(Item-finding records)
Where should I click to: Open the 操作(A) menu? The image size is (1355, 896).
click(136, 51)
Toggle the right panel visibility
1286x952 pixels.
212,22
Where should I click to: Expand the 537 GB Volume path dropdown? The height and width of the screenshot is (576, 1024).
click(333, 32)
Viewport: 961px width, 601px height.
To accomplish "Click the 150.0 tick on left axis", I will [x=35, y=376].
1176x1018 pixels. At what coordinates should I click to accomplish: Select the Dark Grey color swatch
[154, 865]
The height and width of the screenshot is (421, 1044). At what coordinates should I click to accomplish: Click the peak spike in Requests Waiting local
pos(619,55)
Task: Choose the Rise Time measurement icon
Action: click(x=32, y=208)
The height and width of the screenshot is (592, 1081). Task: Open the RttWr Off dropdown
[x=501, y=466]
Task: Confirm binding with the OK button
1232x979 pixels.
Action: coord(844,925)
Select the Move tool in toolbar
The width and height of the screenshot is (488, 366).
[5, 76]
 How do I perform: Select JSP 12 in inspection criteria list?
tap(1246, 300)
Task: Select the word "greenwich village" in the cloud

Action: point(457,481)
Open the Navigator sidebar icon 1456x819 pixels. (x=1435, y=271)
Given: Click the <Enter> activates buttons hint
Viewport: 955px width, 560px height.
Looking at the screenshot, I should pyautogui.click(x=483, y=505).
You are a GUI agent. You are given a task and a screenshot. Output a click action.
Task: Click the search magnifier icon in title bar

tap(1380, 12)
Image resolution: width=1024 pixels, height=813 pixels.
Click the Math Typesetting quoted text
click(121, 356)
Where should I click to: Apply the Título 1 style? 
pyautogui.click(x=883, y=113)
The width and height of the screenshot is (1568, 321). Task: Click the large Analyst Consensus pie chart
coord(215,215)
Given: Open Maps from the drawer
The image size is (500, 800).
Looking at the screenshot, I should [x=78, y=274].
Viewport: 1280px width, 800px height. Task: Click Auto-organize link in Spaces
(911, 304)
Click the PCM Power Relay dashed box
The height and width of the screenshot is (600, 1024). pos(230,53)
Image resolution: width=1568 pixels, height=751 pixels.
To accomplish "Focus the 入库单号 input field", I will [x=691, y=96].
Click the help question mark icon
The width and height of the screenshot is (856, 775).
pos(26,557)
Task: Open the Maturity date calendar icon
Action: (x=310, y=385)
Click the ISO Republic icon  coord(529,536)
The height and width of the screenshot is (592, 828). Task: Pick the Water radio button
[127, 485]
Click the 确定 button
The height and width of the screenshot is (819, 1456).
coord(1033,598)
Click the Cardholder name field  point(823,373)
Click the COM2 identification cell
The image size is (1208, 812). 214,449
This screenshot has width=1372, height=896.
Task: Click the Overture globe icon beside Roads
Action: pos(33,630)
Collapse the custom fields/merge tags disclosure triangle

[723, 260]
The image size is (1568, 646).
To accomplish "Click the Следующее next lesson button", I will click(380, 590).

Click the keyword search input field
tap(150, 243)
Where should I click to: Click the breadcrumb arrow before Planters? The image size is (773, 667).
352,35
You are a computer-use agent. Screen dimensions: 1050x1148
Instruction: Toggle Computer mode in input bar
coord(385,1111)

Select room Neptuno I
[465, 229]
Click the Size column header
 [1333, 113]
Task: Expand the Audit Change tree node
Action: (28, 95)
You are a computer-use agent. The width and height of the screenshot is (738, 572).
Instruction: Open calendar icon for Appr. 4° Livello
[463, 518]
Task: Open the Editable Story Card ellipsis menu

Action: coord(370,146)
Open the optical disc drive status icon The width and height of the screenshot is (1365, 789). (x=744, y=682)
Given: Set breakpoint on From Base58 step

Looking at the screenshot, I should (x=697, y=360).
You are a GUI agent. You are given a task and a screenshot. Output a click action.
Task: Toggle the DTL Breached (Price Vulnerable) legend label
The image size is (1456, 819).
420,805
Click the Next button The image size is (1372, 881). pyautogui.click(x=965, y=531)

**AIM OF THE EXERCISE**
Rewrite all of the records above, replacing every instance of "Viewport" with "Display area" and leaving everything else unchanged.

**RIGHT ANSWER**
Where should I click to: Open the 操作(A) menu? The image size is (1355, 896).
click(136, 51)
Toggle the right panel visibility
1286x952 pixels.
212,22
Where should I click to: Expand the 537 GB Volume path dropdown? The height and width of the screenshot is (576, 1024).
click(333, 32)
Display area: 961px width, 601px height.
To accomplish "Click the 150.0 tick on left axis", I will [x=35, y=376].
1176x1018 pixels. At what coordinates should I click to accomplish: Select the Dark Grey color swatch
[154, 865]
The height and width of the screenshot is (421, 1044). At what coordinates should I click to accomplish: Click the peak spike in Requests Waiting local
pos(619,55)
Task: Choose the Rise Time measurement icon
Action: click(x=32, y=208)
The height and width of the screenshot is (592, 1081). Task: Open the RttWr Off dropdown
[x=501, y=466]
Task: Confirm binding with the OK button
1232x979 pixels.
Action: coord(844,925)
Select the Move tool in toolbar
The width and height of the screenshot is (488, 366).
[5, 76]
 How do I perform: Select JSP 12 in inspection criteria list?
tap(1246, 300)
Task: Select the word "greenwich village" in the cloud

Action: point(457,481)
Open the Navigator sidebar icon 1456x819 pixels. (x=1435, y=271)
Given: Click the <Enter> activates buttons hint
Display area: 955px width, 560px height.
Looking at the screenshot, I should pyautogui.click(x=483, y=505).
You are a GUI agent. You are given a task and a screenshot. Output a click action.
Task: Click the search magnifier icon in title bar

tap(1380, 12)
Image resolution: width=1024 pixels, height=813 pixels.
Click the Math Typesetting quoted text
click(121, 356)
Where should I click to: Apply the Título 1 style? 
pyautogui.click(x=883, y=113)
The width and height of the screenshot is (1568, 321). Task: Click the large Analyst Consensus pie chart
coord(215,215)
Given: Open Maps from the drawer
The image size is (500, 800).
Looking at the screenshot, I should [x=78, y=274].
Display area: 1280px width, 800px height. Task: Click Auto-organize link in Spaces
(911, 304)
Click the PCM Power Relay dashed box
The height and width of the screenshot is (600, 1024). pos(230,53)
Image resolution: width=1568 pixels, height=751 pixels.
To accomplish "Focus the 入库单号 input field", I will [x=691, y=96].
Click the help question mark icon
The width and height of the screenshot is (856, 775).
pos(26,557)
Task: Open the Maturity date calendar icon
Action: (x=310, y=385)
Click the ISO Republic icon  coord(529,536)
The height and width of the screenshot is (592, 828). Task: Pick the Water radio button
[127, 485]
Click the 确定 button
The height and width of the screenshot is (819, 1456).
coord(1033,598)
Click the Cardholder name field  point(823,373)
Click the COM2 identification cell
The image size is (1208, 812). 214,449
This screenshot has width=1372, height=896.
Task: Click the Overture globe icon beside Roads
Action: pos(33,630)
Collapse the custom fields/merge tags disclosure triangle

[723, 260]
The image size is (1568, 646).
To accomplish "Click the Следующее next lesson button", I will click(380, 590).

Click the keyword search input field
tap(150, 243)
Where should I click to: Click the breadcrumb arrow before Planters? The image size is (773, 667).
352,35
You are a computer-use agent. Screen dimensions: 1050x1148
Instruction: Toggle Computer mode in input bar
coord(385,1111)

Select room Neptuno I
[465, 229]
Click the Size column header
 [1333, 113]
Task: Expand the Audit Change tree node
Action: (28, 95)
You are a computer-use agent. The width and height of the screenshot is (738, 572).
Instruction: Open calendar icon for Appr. 4° Livello
[463, 518]
Task: Open the Editable Story Card ellipsis menu

Action: coord(370,146)
Open the optical disc drive status icon The width and height of the screenshot is (1365, 789). (x=744, y=682)
Given: Set breakpoint on From Base58 step

Looking at the screenshot, I should (x=697, y=360).
You are a GUI agent. You are given a task and a screenshot. Output a click action.
Task: Toggle the DTL Breached (Price Vulnerable) legend label
The image size is (1456, 819).
420,805
Click the Next button The image size is (1372, 881). pyautogui.click(x=965, y=531)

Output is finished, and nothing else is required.